In our study, we had a narrow therapeutic range (target INR ±0.5); the same as in the study by Sidhu et al. We agree that the result of time within therapeutic INR target range is highly dependent of the therapeutic INR target range. All things being equal, a therapeutic INR target range of 2.04.0 will provide a higher time within therapeutic INR target range compared to a therapeutic INR target range of 2.03.0. The time within therapeutic INR target range also differs using different methods of calculation. This makes comparison between various studies difficult.
Other methods to estimate the quality of treatment exist: the extent of deviation of INR-values from the INR target value, which shows correlation with the number of bleedings and tromboembolism [4].
The incidence of clinical endpoints (major tromboembolism and bleeding events) is the best method of quality assessment, but it requires many patients in order to get a statistically valid result, since the incidence of these complications is relatively rare. Conductions of such studies obviously require significant resources.
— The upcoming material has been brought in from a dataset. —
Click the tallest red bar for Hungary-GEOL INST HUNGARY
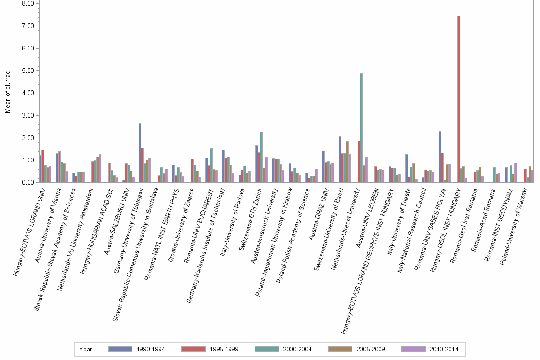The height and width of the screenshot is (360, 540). [x=458, y=99]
As described in our paper, we recommend a thorough and structured training. Therefore, we agree with Dr Sidhu et al. in the importance of this, although others have presented good results merely by instructing patients in the function of the coagulometer [5].
Regarding the safety issue: we agree with Dr Sergeant that it is highly important the patient is not left on his own. The patient should have access to professional support regarding the treatment, and this requires certain demands to the health care system.
We agree with Dr Sidhu et al. that the number of potential variables seems fewer in self-management compared to standard management. However, formalized guidelines are needed in to order to minimize the variables in self-management, e.g. the assessment of patient suitability, responsibility of the treatment, medical evaluation, training, exam and internal/external quality control of the coagulometer. These guidelines could be prepared in an international frame, using knowledge and experience from all centers.